Photo 4: Vue sur la tourbière de Machais, depuis les hauteurs car il est interdit de s'approcher des rives, la zone étant protégée. |
Ce qui était appréciable également dans cet itinéraire était la vue sur la longue ligne de crête sommitale du massif des Vosges, passant par le Hohneck sus-mentionné, se prolongeant vers le Grand Ballon vers le sud (mais non visible de là). Cette ligne de crête est plus élevée de cent à deux cents mètres par rapport à l'itinéraire et en même temps dégagée de la forêt, car peuplée de pelouses ce qui lui donne malgré ses formes douces de ces reliefs sommitaux une impression de haute montagne, renforcée par la lumière de fin de journée et la profondeur de la vallée boisée en contre-bas.

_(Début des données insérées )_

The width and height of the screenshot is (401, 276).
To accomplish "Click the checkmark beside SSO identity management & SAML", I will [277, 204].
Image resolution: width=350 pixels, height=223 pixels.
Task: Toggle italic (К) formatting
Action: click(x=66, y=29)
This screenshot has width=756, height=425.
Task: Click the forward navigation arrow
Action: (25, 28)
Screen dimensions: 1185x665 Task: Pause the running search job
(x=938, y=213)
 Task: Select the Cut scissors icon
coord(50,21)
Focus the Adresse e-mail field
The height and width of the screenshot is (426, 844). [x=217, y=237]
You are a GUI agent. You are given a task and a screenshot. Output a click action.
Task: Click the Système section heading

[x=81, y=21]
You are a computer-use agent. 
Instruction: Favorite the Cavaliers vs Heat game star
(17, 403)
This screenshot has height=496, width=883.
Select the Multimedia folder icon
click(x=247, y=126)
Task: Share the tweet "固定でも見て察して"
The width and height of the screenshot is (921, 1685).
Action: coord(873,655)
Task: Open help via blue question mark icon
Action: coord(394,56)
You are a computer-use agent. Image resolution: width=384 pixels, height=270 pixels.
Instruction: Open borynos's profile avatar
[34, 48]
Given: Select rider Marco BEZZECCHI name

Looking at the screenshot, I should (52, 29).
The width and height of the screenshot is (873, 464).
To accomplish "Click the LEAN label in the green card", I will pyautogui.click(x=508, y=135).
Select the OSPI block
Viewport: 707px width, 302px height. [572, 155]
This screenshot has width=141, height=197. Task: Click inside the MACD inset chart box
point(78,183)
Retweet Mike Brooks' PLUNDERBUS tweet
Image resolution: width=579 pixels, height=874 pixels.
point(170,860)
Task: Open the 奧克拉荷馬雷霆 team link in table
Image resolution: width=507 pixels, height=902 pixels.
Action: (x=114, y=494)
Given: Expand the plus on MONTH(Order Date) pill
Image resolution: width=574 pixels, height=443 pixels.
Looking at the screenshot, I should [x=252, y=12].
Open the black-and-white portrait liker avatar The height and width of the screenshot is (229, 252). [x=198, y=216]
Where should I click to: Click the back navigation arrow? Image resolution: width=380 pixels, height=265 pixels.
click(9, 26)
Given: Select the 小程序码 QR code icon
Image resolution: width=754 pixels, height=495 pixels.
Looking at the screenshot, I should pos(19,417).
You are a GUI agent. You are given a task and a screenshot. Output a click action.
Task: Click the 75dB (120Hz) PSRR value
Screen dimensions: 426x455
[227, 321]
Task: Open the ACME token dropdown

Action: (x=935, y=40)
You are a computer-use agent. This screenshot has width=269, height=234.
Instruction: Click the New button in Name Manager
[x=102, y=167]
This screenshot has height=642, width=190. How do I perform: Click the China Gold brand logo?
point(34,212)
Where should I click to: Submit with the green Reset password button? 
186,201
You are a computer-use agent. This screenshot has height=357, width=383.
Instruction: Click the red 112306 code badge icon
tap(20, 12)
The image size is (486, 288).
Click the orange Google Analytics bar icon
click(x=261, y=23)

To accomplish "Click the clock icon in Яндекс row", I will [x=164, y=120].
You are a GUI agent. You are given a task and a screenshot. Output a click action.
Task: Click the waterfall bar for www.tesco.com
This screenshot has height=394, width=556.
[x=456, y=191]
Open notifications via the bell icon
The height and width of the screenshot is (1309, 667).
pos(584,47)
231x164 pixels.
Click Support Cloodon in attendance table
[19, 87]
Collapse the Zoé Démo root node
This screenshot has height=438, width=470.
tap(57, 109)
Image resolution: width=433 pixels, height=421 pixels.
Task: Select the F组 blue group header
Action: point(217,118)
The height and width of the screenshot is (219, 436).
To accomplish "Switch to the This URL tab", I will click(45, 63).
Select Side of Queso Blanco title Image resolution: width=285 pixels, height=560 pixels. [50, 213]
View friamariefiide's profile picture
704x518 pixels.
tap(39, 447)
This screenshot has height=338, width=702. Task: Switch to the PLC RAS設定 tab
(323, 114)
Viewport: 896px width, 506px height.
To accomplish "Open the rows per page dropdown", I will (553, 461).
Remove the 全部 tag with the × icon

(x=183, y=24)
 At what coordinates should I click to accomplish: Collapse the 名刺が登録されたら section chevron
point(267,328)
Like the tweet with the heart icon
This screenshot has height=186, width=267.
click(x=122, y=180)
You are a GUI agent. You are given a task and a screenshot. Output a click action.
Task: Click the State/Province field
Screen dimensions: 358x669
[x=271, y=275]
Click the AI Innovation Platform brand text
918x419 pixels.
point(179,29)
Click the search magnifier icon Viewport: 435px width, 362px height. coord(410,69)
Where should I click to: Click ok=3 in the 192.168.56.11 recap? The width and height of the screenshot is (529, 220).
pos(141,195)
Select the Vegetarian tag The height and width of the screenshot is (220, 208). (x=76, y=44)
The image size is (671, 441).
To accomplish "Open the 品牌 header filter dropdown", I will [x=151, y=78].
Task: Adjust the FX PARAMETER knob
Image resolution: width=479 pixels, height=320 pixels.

Le terme de ballons dont on affuble les noms des sommets arrondis des Vosges serait dérivé du nom du dieu du soleil Bel ou Belen auquel les Celtes vouaient un culte au sommet de ces montagnes. Aucune théorie pour expliquer la toponymie ne fait cependant l'unanimité, gardant finalement une part de mystère bienvenue. On sera aussi peut-être étonné de trouver une telle densité de myrtilliers dans les sous-bois et on repensera immanquablement au coq de bruyère et à son habitat si bien décrits par Michel Munier dans son beau livre L'oiseau-forêt. Cette réserve naturelle nationale de la tourbière de Machais est aussi faite pour contribuer à la préservation de l'habitat de notre oiseau totem.